*Provided data*
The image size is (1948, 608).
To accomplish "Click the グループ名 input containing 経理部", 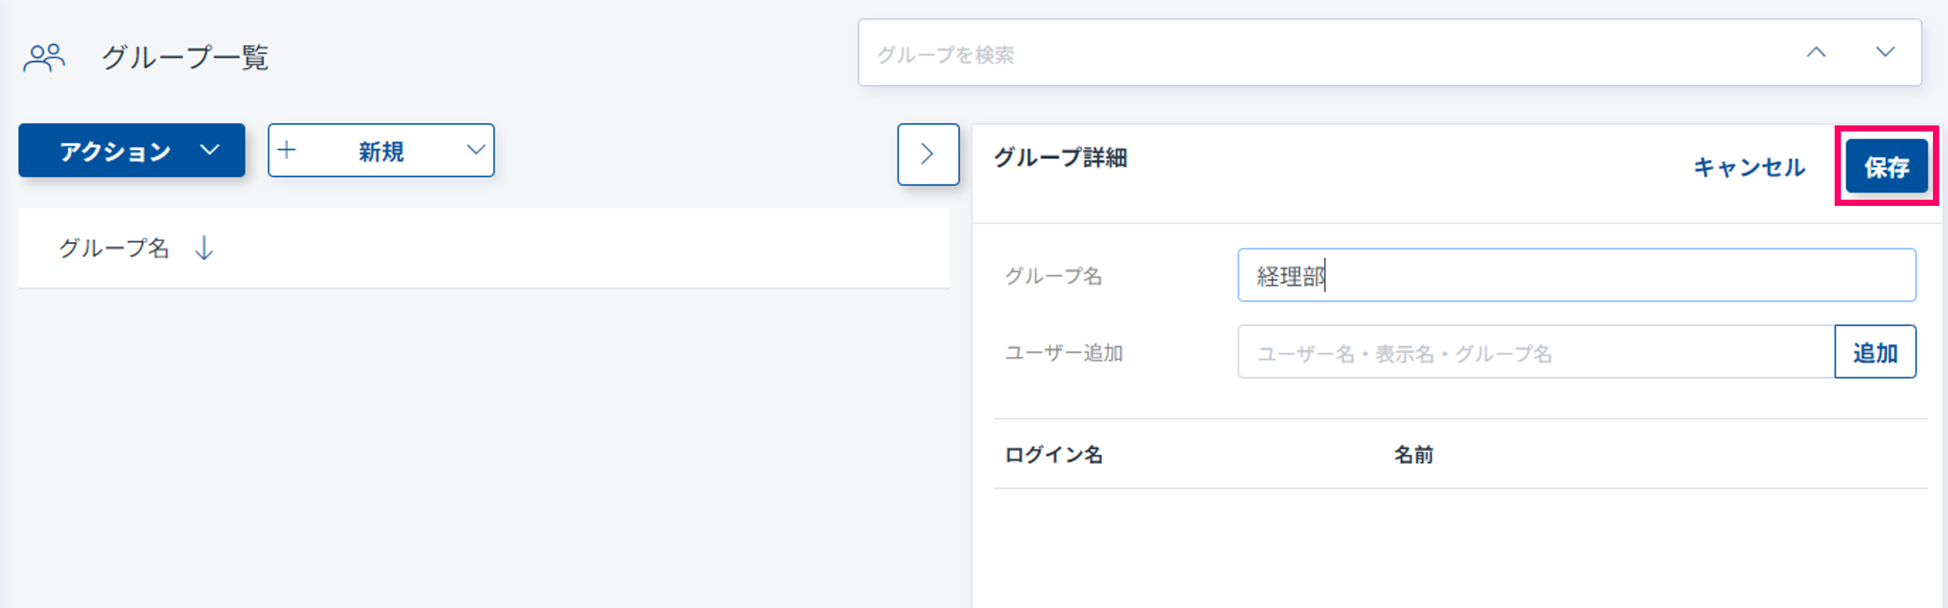I will 1576,275.
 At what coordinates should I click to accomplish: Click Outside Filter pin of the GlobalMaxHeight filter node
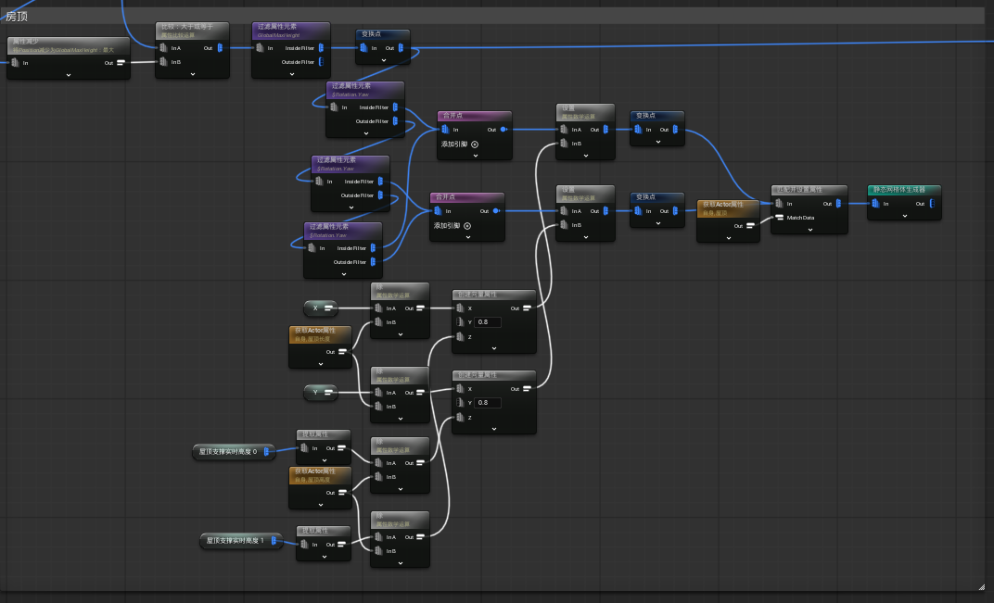point(321,61)
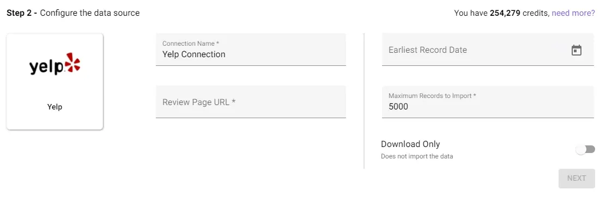This screenshot has width=606, height=202.
Task: Click the NEXT button
Action: [x=577, y=178]
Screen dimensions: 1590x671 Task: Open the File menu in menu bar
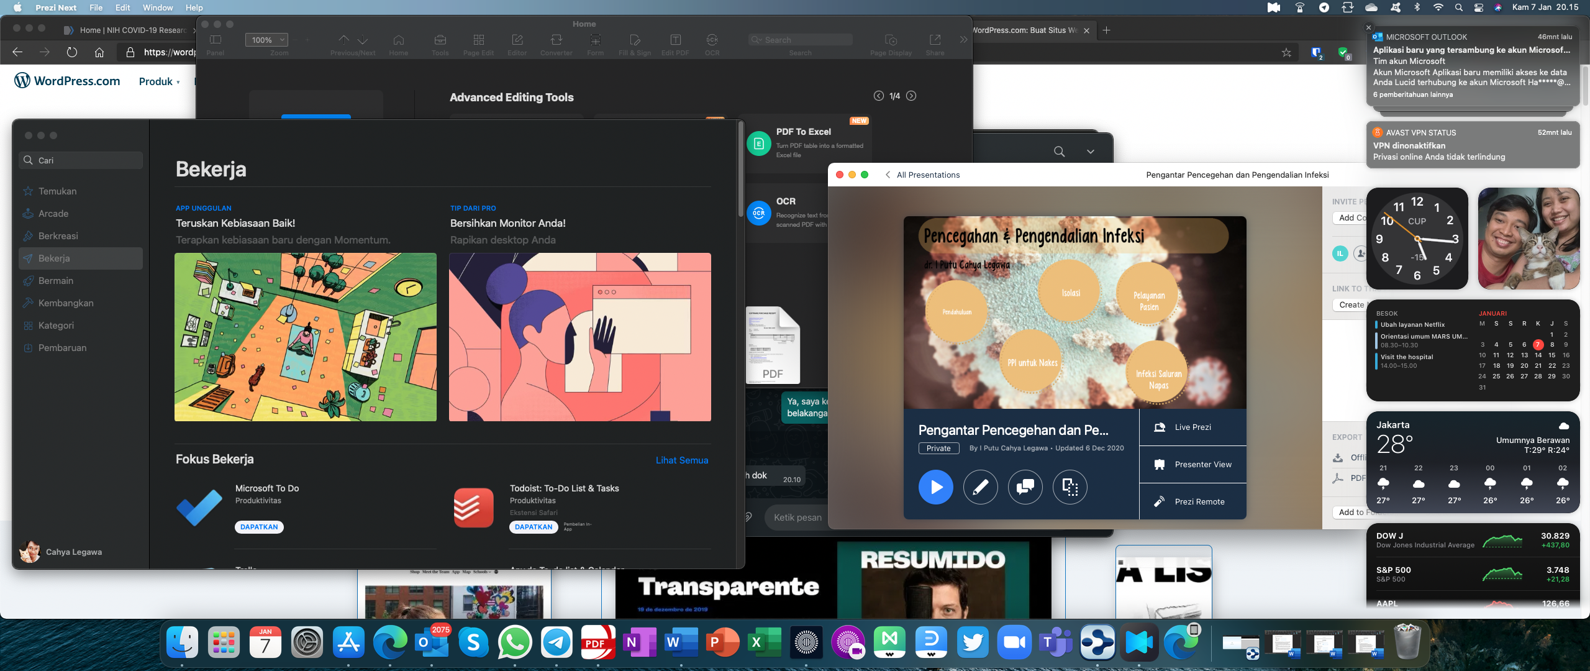[96, 7]
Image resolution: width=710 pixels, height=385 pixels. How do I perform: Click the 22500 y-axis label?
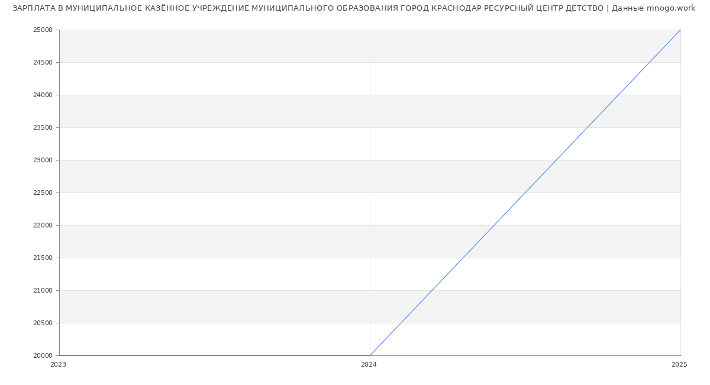43,193
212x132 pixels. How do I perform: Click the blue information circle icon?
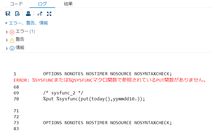point(12,48)
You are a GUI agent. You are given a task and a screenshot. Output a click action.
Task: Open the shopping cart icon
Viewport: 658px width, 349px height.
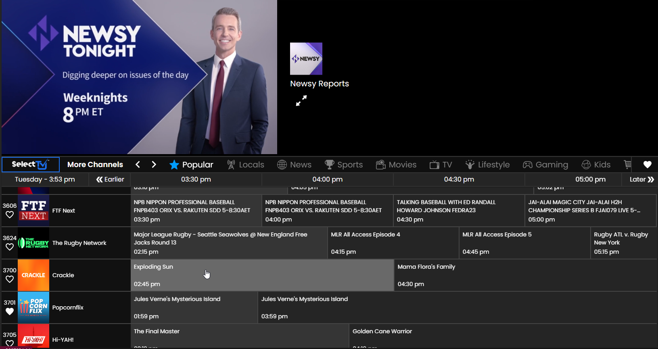point(627,165)
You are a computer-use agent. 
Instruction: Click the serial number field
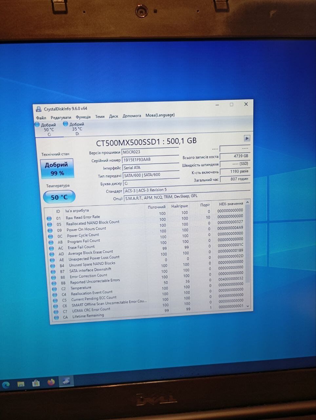click(x=150, y=159)
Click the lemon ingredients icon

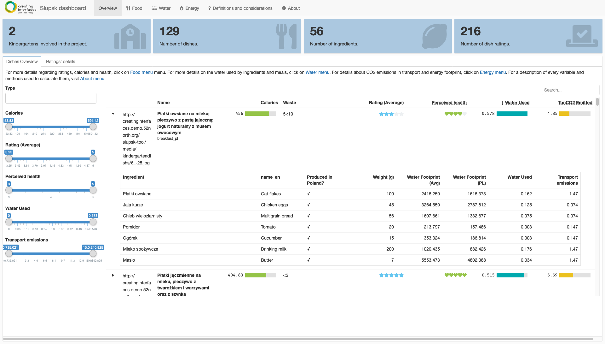[x=435, y=37]
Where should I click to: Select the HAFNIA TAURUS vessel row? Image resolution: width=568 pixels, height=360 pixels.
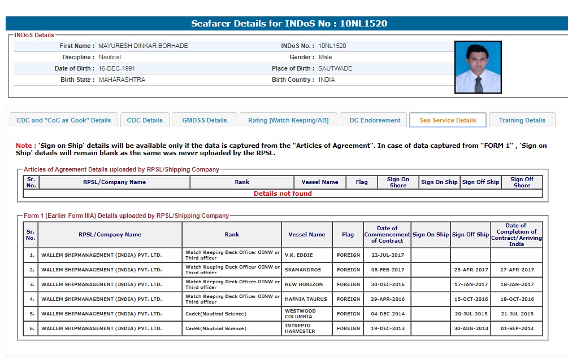pos(305,299)
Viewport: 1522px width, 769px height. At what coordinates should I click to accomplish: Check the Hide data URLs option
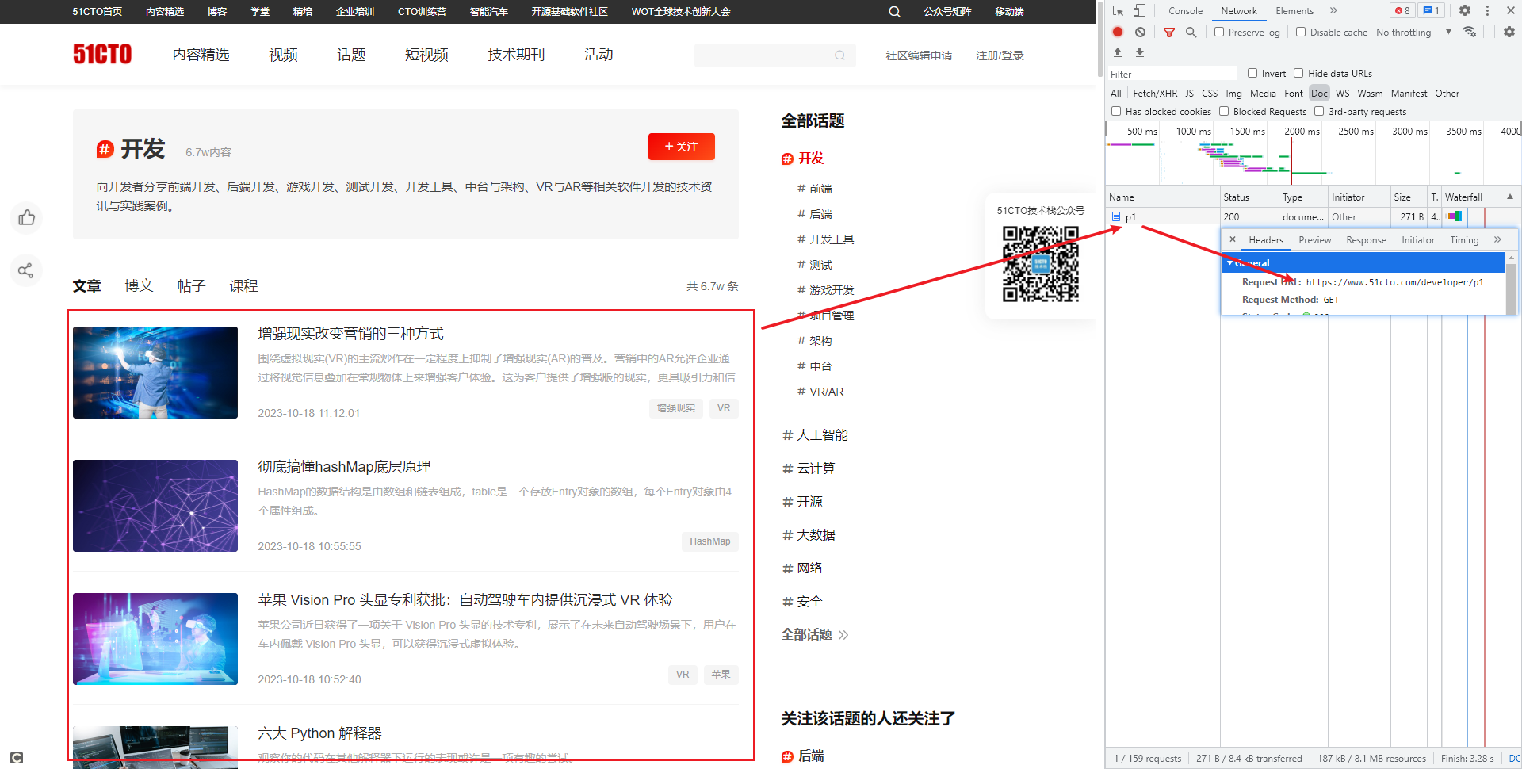coord(1298,73)
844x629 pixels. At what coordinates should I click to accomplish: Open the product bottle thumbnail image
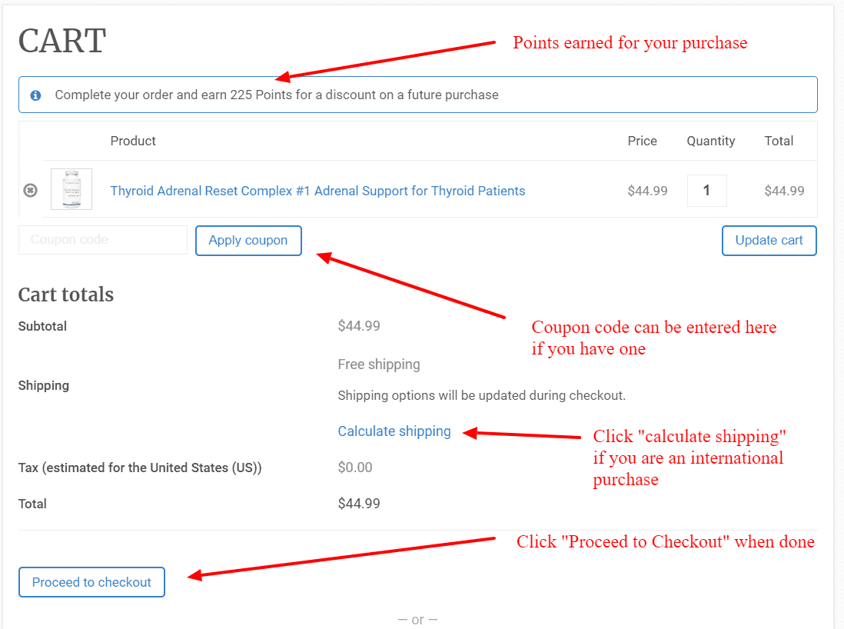71,189
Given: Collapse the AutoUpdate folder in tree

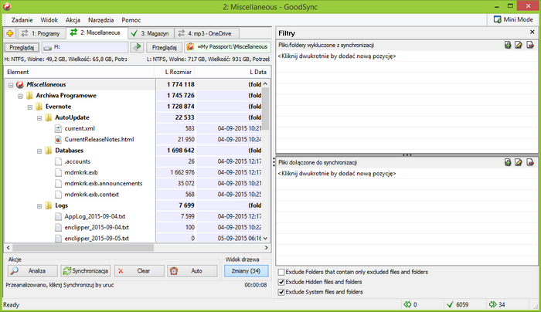Looking at the screenshot, I should 39,117.
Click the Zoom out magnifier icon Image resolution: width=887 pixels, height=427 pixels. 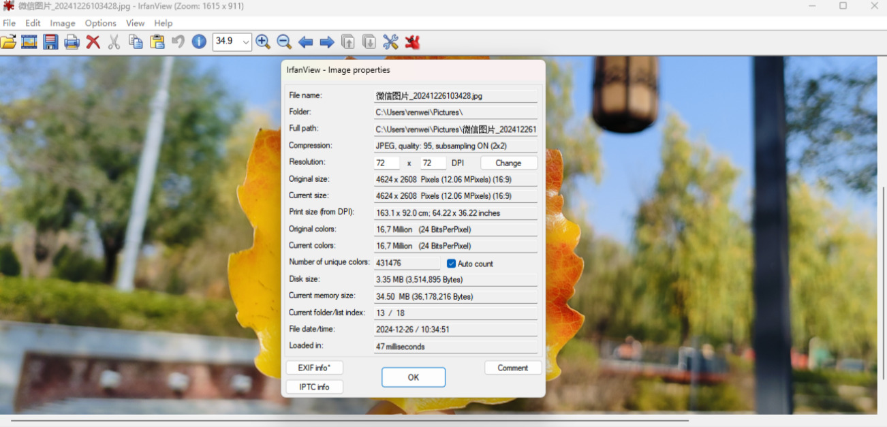pyautogui.click(x=284, y=42)
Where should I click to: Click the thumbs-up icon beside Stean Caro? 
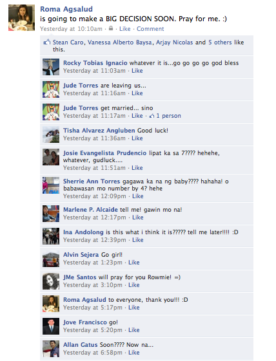pos(47,42)
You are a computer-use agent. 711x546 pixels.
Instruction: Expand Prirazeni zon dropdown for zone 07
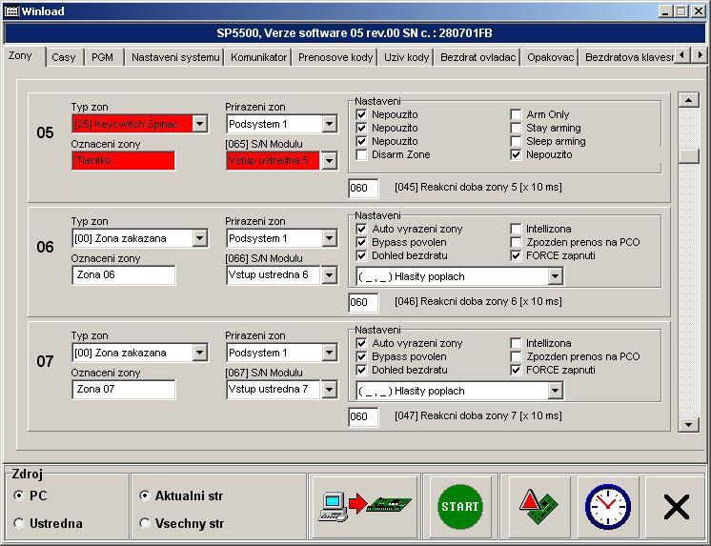click(329, 353)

*Work to complete*
Tally the lines in the items above that contain the word "Where". Reply with the number only.

*Solution to this exercise*
2